__Work required__.
Reproduce, exactly and in full, only the lines below from the one containing "Toggle the light/dark" through the one containing "You are a computer-use agent. The".

(Collected data)

Start of Block

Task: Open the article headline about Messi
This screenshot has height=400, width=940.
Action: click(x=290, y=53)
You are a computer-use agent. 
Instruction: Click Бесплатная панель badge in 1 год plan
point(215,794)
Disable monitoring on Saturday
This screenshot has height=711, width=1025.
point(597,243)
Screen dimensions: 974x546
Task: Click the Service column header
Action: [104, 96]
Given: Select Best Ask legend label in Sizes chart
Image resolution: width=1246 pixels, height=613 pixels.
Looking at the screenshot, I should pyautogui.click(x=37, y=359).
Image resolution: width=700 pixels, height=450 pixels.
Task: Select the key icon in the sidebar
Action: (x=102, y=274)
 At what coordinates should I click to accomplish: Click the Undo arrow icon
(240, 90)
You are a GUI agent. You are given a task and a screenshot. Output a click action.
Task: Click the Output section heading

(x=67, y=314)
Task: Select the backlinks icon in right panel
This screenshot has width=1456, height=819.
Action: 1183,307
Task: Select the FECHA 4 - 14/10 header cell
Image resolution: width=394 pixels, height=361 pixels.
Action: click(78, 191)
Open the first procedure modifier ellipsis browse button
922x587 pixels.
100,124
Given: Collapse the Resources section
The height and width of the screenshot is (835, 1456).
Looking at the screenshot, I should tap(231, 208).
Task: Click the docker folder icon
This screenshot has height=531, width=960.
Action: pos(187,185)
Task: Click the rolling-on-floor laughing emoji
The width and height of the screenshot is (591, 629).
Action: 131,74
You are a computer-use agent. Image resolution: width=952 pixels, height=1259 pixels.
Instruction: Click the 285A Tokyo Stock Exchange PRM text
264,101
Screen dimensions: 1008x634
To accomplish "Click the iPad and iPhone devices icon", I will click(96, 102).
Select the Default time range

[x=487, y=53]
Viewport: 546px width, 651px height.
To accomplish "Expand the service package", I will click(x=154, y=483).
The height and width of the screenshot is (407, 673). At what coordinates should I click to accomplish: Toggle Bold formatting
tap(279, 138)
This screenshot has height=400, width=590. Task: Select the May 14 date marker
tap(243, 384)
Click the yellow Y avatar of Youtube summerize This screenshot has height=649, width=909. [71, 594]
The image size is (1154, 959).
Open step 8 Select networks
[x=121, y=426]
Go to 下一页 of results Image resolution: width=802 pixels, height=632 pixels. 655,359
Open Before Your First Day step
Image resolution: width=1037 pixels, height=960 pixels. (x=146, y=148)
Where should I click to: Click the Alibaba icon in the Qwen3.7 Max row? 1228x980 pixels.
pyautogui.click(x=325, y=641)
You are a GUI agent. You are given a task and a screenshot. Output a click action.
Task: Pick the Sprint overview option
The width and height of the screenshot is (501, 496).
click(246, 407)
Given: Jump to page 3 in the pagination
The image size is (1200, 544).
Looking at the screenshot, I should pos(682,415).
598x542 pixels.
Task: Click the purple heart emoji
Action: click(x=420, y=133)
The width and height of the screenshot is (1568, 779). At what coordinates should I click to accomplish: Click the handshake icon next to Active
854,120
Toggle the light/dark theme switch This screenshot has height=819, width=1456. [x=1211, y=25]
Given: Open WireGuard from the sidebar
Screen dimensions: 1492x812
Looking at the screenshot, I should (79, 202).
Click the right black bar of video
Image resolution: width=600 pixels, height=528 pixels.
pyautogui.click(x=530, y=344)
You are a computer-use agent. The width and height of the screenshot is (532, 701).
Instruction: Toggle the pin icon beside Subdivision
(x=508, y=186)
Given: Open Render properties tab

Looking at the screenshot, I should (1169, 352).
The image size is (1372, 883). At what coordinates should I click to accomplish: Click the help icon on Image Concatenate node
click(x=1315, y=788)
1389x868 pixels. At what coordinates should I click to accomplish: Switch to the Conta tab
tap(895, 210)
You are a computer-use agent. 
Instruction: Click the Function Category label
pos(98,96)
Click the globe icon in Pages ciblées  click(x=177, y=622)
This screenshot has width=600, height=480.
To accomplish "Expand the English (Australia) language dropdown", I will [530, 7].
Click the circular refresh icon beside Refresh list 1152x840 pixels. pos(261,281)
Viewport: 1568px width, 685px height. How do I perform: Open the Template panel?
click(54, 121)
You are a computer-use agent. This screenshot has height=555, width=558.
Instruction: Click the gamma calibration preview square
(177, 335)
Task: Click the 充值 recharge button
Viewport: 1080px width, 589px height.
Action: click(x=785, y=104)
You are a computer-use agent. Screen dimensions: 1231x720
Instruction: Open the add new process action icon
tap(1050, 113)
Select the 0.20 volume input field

End of Block

__Answer for this exercise__.
Toggle the light/dark theme switch This screenshot has height=819, width=1456. [x=1211, y=25]
Given: Open WireGuard from the sidebar
Screen dimensions: 1492x812
Looking at the screenshot, I should (79, 202).
Click the right black bar of video
Image resolution: width=600 pixels, height=528 pixels.
pyautogui.click(x=530, y=344)
You are a computer-use agent. The width and height of the screenshot is (532, 701).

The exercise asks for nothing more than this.